No. First-frequency Δrel vs the #101 baseline stays in the 1e-15 → 1e-9 range across the whole walk — well below the ARPACK tol=1e-12 convergence floor, which on a plate modal problem gives roughly 1e-7 of stochastic first-mode drift between independent solver invocations. The jumps visible at individual commits (for example #110 at 32×32×2 moving from 8e-16 to 4.5e-11) are ARPACK’s iteration count shifting by one or two, not a numerical regression; the \(\Delta_{rel}\) value oscillates rather than drifting monotonically toward larger error.

If an MAPDL-comparison snapshot (see PERFORMANCE.md) shows a larger Δrel at the top of its size ladder — for example 2e-7 at 224×224×2 — that is the ARPACK-vs-Lanczos gap against the MAPDL reference, not a progression regression: the absolute value sits at the ARPACK tolerance floor for every post-#101 commit on the walker above.

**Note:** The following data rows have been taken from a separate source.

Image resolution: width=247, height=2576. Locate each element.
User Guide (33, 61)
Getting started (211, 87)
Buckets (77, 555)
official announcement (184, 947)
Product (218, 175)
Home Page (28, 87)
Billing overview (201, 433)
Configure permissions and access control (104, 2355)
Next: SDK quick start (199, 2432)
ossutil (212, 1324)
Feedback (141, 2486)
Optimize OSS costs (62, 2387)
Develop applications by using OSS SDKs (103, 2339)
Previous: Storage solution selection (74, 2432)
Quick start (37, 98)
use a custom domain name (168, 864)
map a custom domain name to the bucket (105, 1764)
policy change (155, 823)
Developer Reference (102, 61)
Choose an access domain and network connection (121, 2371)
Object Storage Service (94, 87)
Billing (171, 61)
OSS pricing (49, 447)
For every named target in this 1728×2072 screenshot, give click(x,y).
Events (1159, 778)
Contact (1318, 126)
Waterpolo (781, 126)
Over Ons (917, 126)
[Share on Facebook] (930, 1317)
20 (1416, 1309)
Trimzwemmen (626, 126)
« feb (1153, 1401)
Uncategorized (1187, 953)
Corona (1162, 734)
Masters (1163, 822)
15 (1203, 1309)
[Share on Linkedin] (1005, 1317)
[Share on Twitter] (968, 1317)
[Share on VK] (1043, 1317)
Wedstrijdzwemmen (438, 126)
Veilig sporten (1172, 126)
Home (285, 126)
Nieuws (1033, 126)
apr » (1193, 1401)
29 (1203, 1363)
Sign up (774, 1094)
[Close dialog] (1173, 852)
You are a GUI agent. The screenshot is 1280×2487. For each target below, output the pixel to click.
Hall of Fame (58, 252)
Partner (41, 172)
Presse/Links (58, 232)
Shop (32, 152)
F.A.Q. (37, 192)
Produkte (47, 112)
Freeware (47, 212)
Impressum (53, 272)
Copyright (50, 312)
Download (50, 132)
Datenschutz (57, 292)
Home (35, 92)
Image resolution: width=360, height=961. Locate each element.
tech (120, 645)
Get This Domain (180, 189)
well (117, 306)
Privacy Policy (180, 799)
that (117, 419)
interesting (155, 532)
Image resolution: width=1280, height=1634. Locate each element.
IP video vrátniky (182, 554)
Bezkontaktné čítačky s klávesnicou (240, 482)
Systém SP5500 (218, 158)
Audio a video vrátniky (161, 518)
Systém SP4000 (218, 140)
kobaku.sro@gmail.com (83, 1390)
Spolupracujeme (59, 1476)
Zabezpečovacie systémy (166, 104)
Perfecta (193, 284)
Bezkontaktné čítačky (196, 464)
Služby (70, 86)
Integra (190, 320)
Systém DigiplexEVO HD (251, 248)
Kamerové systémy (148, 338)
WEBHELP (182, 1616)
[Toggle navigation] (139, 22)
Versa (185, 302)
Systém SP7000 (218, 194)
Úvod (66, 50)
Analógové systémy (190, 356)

# Walk the default commit set (above) and regenerate snapshots.
python perf/walk_history.py

# Narrower walk, larger mesh ladder.
python perf/walk_history.py \
    --commits 5d0b452 ae29ac6 87e6f82 1b3e144 \
    --sizes 64x64x2 96x96x2 128x128x2

Each commit writes perf/snapshots/walk_<hash>.json (skipped if already present so reruns are incremental). The walker auto- stashes local edits and restores the starting branch on exit, so it’s safe to run from any branch.

The `PERFORMANCE.md` changelog #

This page is a curated user-facing view. For the full dated progression of every landing — including per-element micro numbers, older pipeline sweeps, and the exact commit SHAs — see PERFORMANCE.md in the repository root.